[Raw data — start]
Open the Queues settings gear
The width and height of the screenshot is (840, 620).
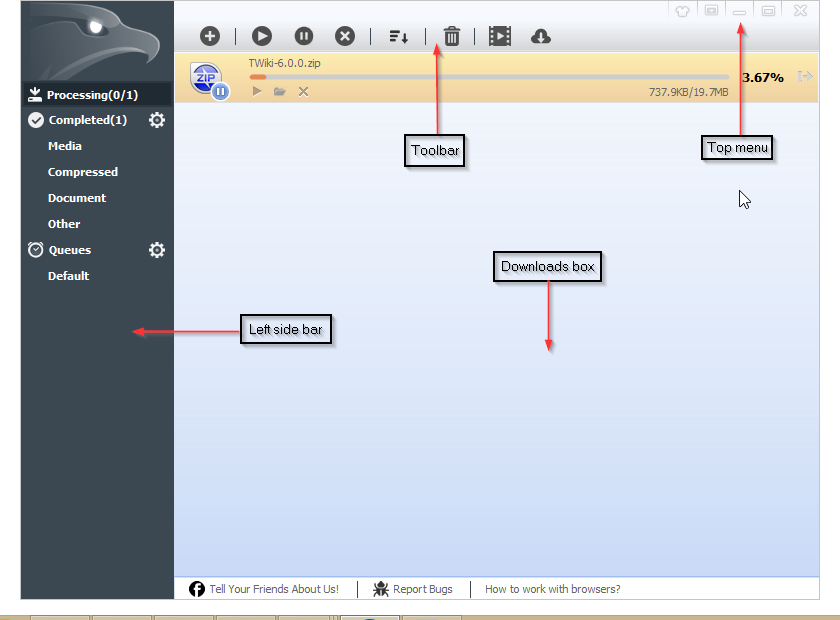tap(157, 250)
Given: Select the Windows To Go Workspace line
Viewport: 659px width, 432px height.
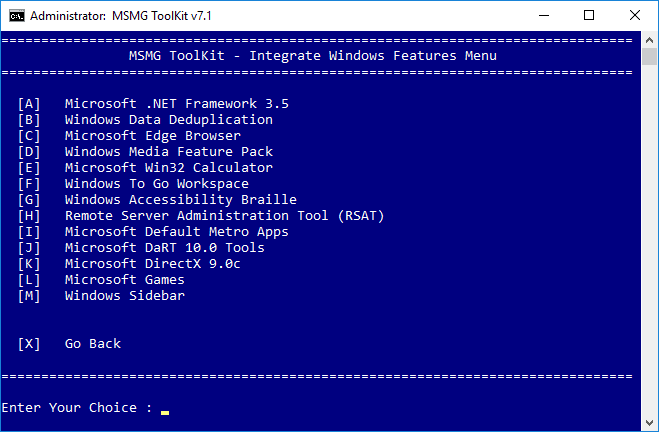Looking at the screenshot, I should point(156,184).
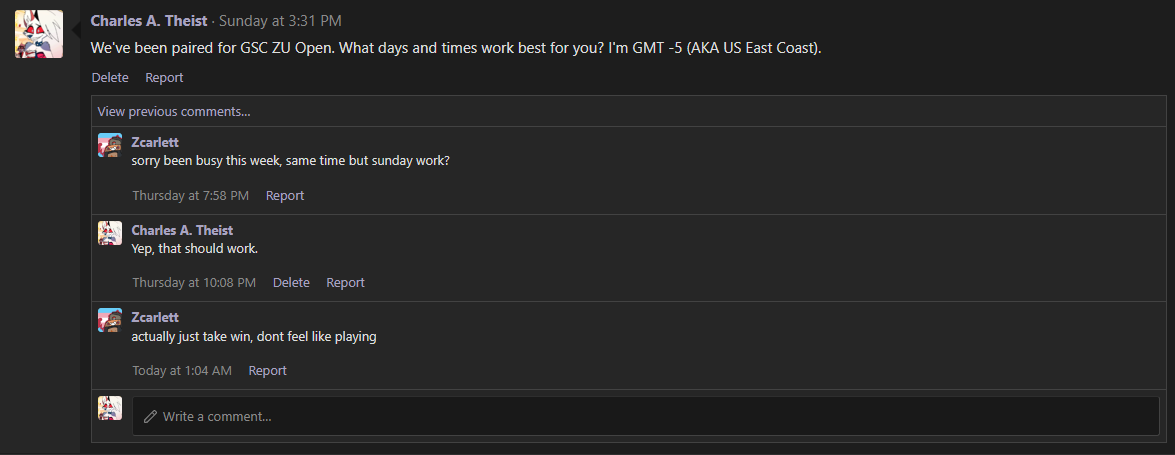Report the 'dont feel like playing' comment
The height and width of the screenshot is (455, 1175).
[267, 371]
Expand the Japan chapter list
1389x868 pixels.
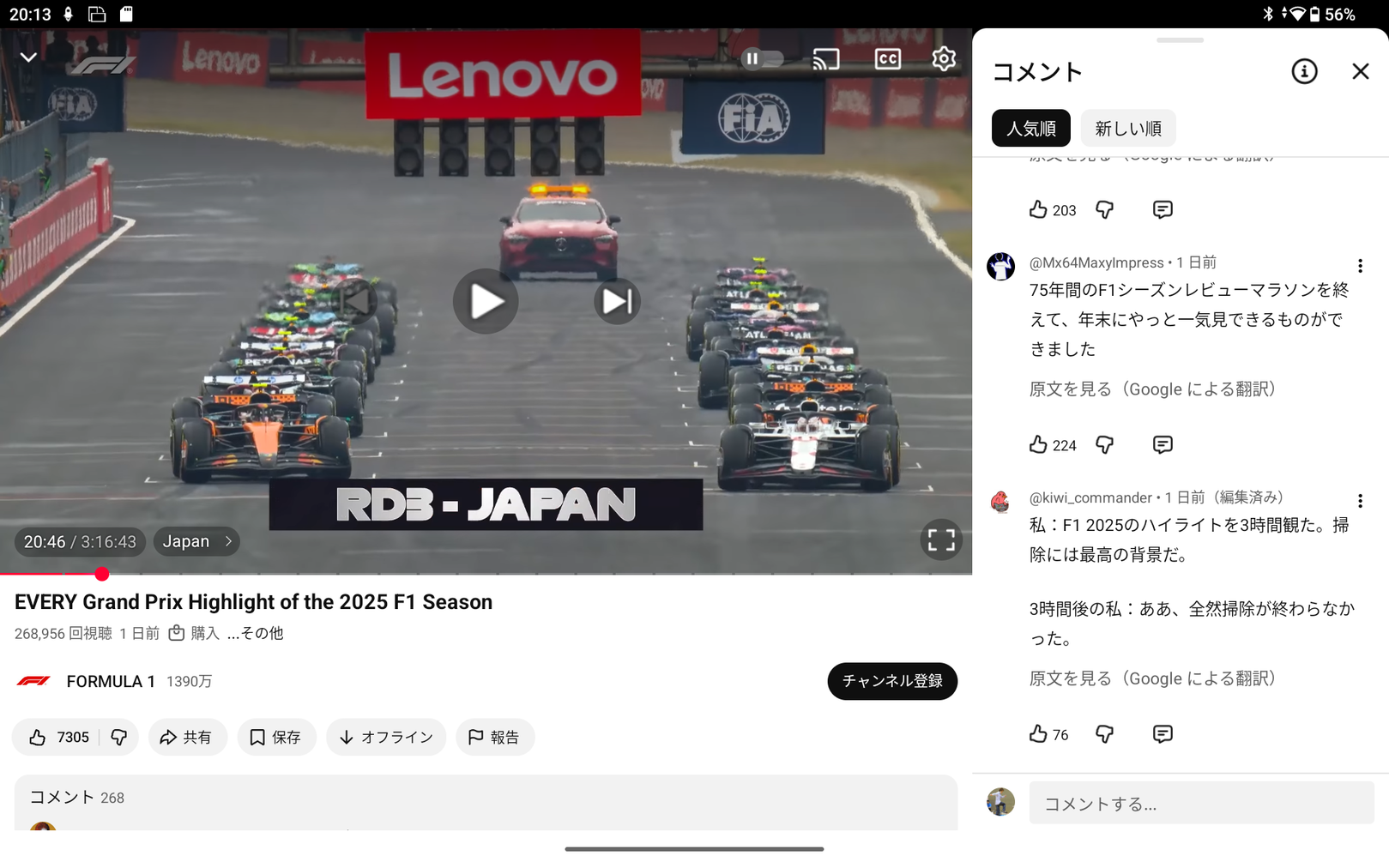[x=196, y=541]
[Raw data — finish]
▸ **What you will do**
An exact repetition of the listing is needed, with the pictures dropped.

▸ **Output below**
Open the Queues settings gear
The width and height of the screenshot is (840, 620).
tap(157, 250)
Given: Select the Windows To Go Workspace line
Viewport: 659px width, 432px height.
Looking at the screenshot, I should point(156,184).
Report the 'dont feel like playing' comment
The height and width of the screenshot is (455, 1175).
[267, 371]
Expand the Japan chapter list
1389x868 pixels.
[x=196, y=541]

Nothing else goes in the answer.